- [HOW TO COMPLETE THIS TASK]:
All of the data below is to be copied again without changes.

[Stored records]
Content starts
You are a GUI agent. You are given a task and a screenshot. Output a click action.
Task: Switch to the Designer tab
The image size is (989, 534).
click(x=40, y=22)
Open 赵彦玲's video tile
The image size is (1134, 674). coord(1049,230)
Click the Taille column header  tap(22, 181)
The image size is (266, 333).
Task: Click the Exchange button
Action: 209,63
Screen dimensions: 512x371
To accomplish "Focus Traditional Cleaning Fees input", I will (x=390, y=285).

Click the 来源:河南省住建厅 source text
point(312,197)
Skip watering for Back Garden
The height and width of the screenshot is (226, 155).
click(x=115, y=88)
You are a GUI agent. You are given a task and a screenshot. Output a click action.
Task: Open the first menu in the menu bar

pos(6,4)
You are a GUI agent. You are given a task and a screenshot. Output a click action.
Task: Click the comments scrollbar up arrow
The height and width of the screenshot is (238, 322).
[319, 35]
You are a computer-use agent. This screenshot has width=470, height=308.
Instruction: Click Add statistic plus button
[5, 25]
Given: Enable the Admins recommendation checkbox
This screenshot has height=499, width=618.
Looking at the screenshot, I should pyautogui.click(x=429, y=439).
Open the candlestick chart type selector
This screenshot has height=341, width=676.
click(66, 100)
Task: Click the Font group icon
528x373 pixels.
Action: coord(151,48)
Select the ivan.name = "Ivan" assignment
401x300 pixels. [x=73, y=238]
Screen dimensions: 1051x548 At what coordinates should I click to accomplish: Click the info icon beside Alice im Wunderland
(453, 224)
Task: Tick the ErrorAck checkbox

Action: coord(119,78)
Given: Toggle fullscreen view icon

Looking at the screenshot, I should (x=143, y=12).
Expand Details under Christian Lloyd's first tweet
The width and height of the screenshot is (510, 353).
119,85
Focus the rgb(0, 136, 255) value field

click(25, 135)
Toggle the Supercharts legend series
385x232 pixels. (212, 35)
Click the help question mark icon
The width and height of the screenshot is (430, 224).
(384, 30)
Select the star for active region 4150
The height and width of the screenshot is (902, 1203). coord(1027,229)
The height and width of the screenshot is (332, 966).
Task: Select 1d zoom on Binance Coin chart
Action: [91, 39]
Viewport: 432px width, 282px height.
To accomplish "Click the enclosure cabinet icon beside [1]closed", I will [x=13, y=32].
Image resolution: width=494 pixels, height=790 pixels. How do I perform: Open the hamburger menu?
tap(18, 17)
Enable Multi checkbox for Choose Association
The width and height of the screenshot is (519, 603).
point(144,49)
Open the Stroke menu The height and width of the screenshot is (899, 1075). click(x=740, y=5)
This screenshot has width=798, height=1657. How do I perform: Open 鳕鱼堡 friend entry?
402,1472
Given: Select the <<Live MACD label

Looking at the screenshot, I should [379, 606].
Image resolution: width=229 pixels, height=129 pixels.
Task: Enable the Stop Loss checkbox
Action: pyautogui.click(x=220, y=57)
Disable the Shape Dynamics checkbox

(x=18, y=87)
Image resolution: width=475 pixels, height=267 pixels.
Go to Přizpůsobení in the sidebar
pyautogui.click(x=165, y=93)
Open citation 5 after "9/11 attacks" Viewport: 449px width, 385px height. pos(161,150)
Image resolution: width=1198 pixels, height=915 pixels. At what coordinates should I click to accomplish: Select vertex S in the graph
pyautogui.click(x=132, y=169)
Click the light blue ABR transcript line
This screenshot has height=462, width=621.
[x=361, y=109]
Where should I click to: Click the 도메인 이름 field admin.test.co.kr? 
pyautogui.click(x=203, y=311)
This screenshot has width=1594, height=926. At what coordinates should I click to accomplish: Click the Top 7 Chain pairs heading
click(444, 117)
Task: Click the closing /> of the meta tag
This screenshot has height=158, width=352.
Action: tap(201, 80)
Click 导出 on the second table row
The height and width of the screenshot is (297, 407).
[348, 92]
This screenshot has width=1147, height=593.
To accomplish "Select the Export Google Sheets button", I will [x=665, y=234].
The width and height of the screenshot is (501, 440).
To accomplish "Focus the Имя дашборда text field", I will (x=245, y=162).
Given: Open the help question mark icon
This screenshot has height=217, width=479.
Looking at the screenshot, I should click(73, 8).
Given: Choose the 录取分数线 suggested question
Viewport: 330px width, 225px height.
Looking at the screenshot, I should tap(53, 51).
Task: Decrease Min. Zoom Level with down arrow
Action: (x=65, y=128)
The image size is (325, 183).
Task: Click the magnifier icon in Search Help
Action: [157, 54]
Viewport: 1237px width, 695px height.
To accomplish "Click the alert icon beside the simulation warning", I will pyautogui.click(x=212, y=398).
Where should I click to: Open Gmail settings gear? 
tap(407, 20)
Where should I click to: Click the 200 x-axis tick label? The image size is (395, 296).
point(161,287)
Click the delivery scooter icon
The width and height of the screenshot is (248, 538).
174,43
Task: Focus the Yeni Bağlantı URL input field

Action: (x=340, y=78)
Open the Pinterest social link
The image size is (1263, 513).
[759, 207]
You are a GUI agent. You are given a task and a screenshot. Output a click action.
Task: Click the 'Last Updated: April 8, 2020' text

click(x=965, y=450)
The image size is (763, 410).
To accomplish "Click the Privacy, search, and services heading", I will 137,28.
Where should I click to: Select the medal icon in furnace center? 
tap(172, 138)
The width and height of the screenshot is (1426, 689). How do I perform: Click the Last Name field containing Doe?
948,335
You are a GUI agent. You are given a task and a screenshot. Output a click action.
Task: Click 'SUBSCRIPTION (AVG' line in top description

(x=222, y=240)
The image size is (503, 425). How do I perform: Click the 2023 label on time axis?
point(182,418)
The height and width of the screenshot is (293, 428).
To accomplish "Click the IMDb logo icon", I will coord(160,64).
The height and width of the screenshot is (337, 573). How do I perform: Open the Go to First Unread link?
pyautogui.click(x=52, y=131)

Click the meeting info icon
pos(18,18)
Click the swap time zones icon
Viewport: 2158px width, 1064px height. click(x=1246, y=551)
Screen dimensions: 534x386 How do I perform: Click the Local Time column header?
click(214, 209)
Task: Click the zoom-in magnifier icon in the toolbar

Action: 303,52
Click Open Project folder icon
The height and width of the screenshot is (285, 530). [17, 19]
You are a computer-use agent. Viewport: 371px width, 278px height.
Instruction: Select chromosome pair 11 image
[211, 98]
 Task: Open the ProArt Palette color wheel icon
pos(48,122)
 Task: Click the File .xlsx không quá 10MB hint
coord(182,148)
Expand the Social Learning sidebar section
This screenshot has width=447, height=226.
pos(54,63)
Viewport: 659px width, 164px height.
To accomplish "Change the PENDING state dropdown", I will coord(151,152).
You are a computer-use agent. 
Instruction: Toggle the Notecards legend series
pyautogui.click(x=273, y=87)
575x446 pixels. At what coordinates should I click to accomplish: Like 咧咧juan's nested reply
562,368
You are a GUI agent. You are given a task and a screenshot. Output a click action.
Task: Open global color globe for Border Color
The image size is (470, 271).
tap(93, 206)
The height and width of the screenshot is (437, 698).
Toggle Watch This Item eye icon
Content ends
- [ANSWER TO THIS PROBLEM]:
You are a GUI agent. You are given a task and a screenshot. Output a click action.
Task: Switch to the Designer tab
The image size is (989, 534).
click(x=40, y=22)
Open 赵彦玲's video tile
The image size is (1134, 674). coord(1049,230)
Click the Taille column header  tap(22, 181)
The image size is (266, 333).
Task: Click the Exchange button
Action: 209,63
Screen dimensions: 512x371
To accomplish "Focus Traditional Cleaning Fees input", I will (x=390, y=285).

Click the 来源:河南省住建厅 source text
point(312,197)
Skip watering for Back Garden
The height and width of the screenshot is (226, 155).
click(x=115, y=88)
You are a GUI agent. You are given a task and a screenshot. Output a click action.
Task: Open the first menu in the menu bar

pos(6,4)
You are a GUI agent. You are given a task and a screenshot. Output a click action.
Task: Click the comments scrollbar up arrow
The height and width of the screenshot is (238, 322).
[319, 35]
You are a computer-use agent. This screenshot has width=470, height=308.
Instruction: Click Add statistic plus button
[5, 25]
Given: Enable the Admins recommendation checkbox
This screenshot has height=499, width=618.
Looking at the screenshot, I should pyautogui.click(x=429, y=439).
Open the candlestick chart type selector
This screenshot has height=341, width=676.
click(66, 100)
Task: Click the Font group icon
528x373 pixels.
Action: coord(151,48)
Select the ivan.name = "Ivan" assignment
401x300 pixels. [x=73, y=238]
Screen dimensions: 1051x548 At what coordinates should I click to accomplish: Click the info icon beside Alice im Wunderland
(453, 224)
Task: Tick the ErrorAck checkbox

Action: coord(119,78)
Given: Toggle fullscreen view icon

Looking at the screenshot, I should (x=143, y=12).
Expand Details under Christian Lloyd's first tweet
The width and height of the screenshot is (510, 353).
119,85
Focus the rgb(0, 136, 255) value field

click(25, 135)
Toggle the Supercharts legend series
385x232 pixels. (212, 35)
Click the help question mark icon
The width and height of the screenshot is (430, 224).
(384, 30)
Select the star for active region 4150
The height and width of the screenshot is (902, 1203). coord(1027,229)
The height and width of the screenshot is (332, 966).
Task: Select 1d zoom on Binance Coin chart
Action: [91, 39]
Viewport: 432px width, 282px height.
To accomplish "Click the enclosure cabinet icon beside [1]closed", I will [x=13, y=32].
Image resolution: width=494 pixels, height=790 pixels. How do I perform: Open the hamburger menu?
tap(18, 17)
Enable Multi checkbox for Choose Association
The width and height of the screenshot is (519, 603).
point(144,49)
Open the Stroke menu The height and width of the screenshot is (899, 1075). click(x=740, y=5)
This screenshot has width=798, height=1657. How do I perform: Open 鳕鱼堡 friend entry?
402,1472
Given: Select the <<Live MACD label

Looking at the screenshot, I should [379, 606].
Image resolution: width=229 pixels, height=129 pixels.
Task: Enable the Stop Loss checkbox
Action: pyautogui.click(x=220, y=57)
Disable the Shape Dynamics checkbox

(x=18, y=87)
Image resolution: width=475 pixels, height=267 pixels.
Go to Přizpůsobení in the sidebar
pyautogui.click(x=165, y=93)
Open citation 5 after "9/11 attacks" Viewport: 449px width, 385px height. pos(161,150)
Image resolution: width=1198 pixels, height=915 pixels. At what coordinates should I click to accomplish: Select vertex S in the graph
pyautogui.click(x=132, y=169)
Click the light blue ABR transcript line
This screenshot has height=462, width=621.
[x=361, y=109]
Where should I click to: Click the 도메인 이름 field admin.test.co.kr? 
pyautogui.click(x=203, y=311)
This screenshot has width=1594, height=926. At what coordinates should I click to accomplish: Click the Top 7 Chain pairs heading
click(444, 117)
Task: Click the closing /> of the meta tag
This screenshot has height=158, width=352.
Action: tap(201, 80)
Click 导出 on the second table row
The height and width of the screenshot is (297, 407).
[348, 92]
This screenshot has width=1147, height=593.
To accomplish "Select the Export Google Sheets button", I will [x=665, y=234].
The width and height of the screenshot is (501, 440).
To accomplish "Focus the Имя дашборда text field", I will (x=245, y=162).
Given: Open the help question mark icon
This screenshot has height=217, width=479.
Looking at the screenshot, I should click(73, 8).
Given: Choose the 录取分数线 suggested question
Viewport: 330px width, 225px height.
Looking at the screenshot, I should tap(53, 51).
Task: Decrease Min. Zoom Level with down arrow
Action: (x=65, y=128)
The image size is (325, 183).
Task: Click the magnifier icon in Search Help
Action: [157, 54]
Viewport: 1237px width, 695px height.
To accomplish "Click the alert icon beside the simulation warning", I will pyautogui.click(x=212, y=398).
Where should I click to: Open Gmail settings gear? 
tap(407, 20)
Where should I click to: Click the 200 x-axis tick label? The image size is (395, 296).
point(161,287)
Click the delivery scooter icon
The width and height of the screenshot is (248, 538).
174,43
Task: Focus the Yeni Bağlantı URL input field

Action: (x=340, y=78)
Open the Pinterest social link
The image size is (1263, 513).
[759, 207]
You are a GUI agent. You are given a task and a screenshot. Output a click action.
Task: Click the 'Last Updated: April 8, 2020' text

click(x=965, y=450)
The image size is (763, 410).
To accomplish "Click the Privacy, search, and services heading", I will 137,28.
Where should I click to: Select the medal icon in furnace center? 
tap(172, 138)
The width and height of the screenshot is (1426, 689). How do I perform: Click the Last Name field containing Doe?
948,335
You are a GUI agent. You are given a task and a screenshot. Output a click action.
Task: Click 'SUBSCRIPTION (AVG' line in top description

(x=222, y=240)
The image size is (503, 425). How do I perform: Click the 2023 label on time axis?
point(182,418)
The height and width of the screenshot is (293, 428).
To accomplish "Click the IMDb logo icon", I will coord(160,64).
The height and width of the screenshot is (337, 573). How do I perform: Open the Go to First Unread link?
pyautogui.click(x=52, y=131)

Click the meeting info icon
pos(18,18)
Click the swap time zones icon
Viewport: 2158px width, 1064px height. click(x=1246, y=551)
Screen dimensions: 534x386 How do I perform: Click the Local Time column header?
click(214, 209)
Task: Click the zoom-in magnifier icon in the toolbar

Action: 303,52
Click Open Project folder icon
The height and width of the screenshot is (285, 530). [17, 19]
You are a computer-use agent. Viewport: 371px width, 278px height.
Instruction: Select chromosome pair 11 image
[211, 98]
 Task: Open the ProArt Palette color wheel icon
pos(48,122)
 Task: Click the File .xlsx không quá 10MB hint
coord(182,148)
Expand the Social Learning sidebar section
This screenshot has width=447, height=226.
pos(54,63)
Viewport: 659px width, 164px height.
To accomplish "Change the PENDING state dropdown", I will coord(151,152).
You are a computer-use agent. 
Instruction: Toggle the Notecards legend series
pyautogui.click(x=273, y=87)
575x446 pixels. At what coordinates should I click to accomplish: Like 咧咧juan's nested reply
562,368
You are a GUI agent. You are given a task and a screenshot. Output a click action.
Task: Open global color globe for Border Color
The image size is (470, 271).
tap(93, 206)
The height and width of the screenshot is (437, 698).
Toggle Watch This Item eye icon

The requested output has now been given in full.